シンナーは、ペンキなどを薄めたりするのに使う溶剤である。様々な成分が含まれるが、主成分はトルエンやノルマルヘキサンである。

双方共、急性暴露によって神経系に打撃を与え、もって幻覚などの症状を呈するが、これを意図的に起こして楽しむことがアンパン遊びである。

「アンパン」という名は、その昔、ビニール袋を持って吸っている姿がアンパンを食べている姿に似ていたことから、「シンナーを吸う」=「アンパンを食う」、と呼ばれるようになったことが由来である。

特徴
中毒

ノルマルヘキサン、トルエン、いずれも大量の急性暴露により、神経症状が起こる。

これを酩酊として楽しむことがアンパン遊びであるが、シンナー中毒は脳や骨が溶ける、精神が不安定になるなど、デメリットが多い。実際にシンナーを吸っていた人の脳をCTスキャンすると、脳がすかすかになっていたりする。
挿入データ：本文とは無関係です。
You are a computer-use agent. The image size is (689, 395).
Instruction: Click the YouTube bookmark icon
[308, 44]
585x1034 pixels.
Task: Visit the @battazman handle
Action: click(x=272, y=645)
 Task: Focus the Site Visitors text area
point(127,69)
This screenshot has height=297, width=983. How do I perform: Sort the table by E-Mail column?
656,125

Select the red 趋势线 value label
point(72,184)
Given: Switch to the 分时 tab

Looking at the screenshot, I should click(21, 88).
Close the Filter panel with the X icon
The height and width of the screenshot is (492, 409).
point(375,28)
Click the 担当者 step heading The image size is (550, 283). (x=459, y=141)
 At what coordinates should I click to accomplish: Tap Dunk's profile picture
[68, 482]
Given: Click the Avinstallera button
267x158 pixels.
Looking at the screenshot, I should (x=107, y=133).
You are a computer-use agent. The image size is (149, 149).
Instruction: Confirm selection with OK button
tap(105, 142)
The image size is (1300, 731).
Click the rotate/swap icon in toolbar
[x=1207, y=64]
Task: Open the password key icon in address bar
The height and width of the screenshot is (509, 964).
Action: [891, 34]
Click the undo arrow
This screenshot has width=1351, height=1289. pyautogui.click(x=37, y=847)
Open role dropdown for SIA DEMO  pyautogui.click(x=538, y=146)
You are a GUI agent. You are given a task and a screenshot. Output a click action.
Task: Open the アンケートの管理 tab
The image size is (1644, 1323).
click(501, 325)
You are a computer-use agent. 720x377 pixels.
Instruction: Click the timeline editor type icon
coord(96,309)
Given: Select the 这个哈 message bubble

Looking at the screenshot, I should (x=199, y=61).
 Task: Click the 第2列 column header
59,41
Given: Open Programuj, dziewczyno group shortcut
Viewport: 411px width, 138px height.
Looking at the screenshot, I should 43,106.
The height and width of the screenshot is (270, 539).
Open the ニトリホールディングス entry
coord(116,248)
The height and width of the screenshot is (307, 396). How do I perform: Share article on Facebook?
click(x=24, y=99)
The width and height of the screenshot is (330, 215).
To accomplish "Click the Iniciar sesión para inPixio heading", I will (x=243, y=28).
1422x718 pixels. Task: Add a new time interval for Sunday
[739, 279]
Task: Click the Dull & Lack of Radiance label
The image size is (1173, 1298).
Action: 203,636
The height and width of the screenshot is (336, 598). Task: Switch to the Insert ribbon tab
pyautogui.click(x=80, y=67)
以下は、ノルマルヘキサンとトルエンの中毒性について説明する。

ノルマルヘキサン

ノルマルヘキサンは、急性中毒では頭痛、目眩などの症状が現われ、慢性中毒化すると、末梢神経障害を起こす。

末梢神経障害は、軽症であれば手足の先が痺れたり感覚が麻痺したり等と入った症状を起こし、重症化すると筋肉の萎縮や筋力低下を起こし、手が動かない、歩行障害、といった身体障害に及ぶ。

長期の暴露は、後遺症を残しやすい。

トルエン

トルエンは、ノルマルヘキサンのように末梢神経障害を起こすだけではなく、中枢神経症状も起こしやすい。

急性中毒では多幸感と共に、目眩、幻覚、意識障害などを生ずる。

慢性中毒化すると、真っ直ぐ歩けなくなる、物が掴めなくなる、手が震える、といった運動制御の障害を呈する小脳失調症を起こす他、感覚異常、感覚麻痺、痺れなどの末梢神経障害症状も呈する。その他、耳鳴りや難聴、視覚障害なども出現する。

重症化すると、大脳、小脳、脳幹が萎縮してゆき、身体障害が重篤化する。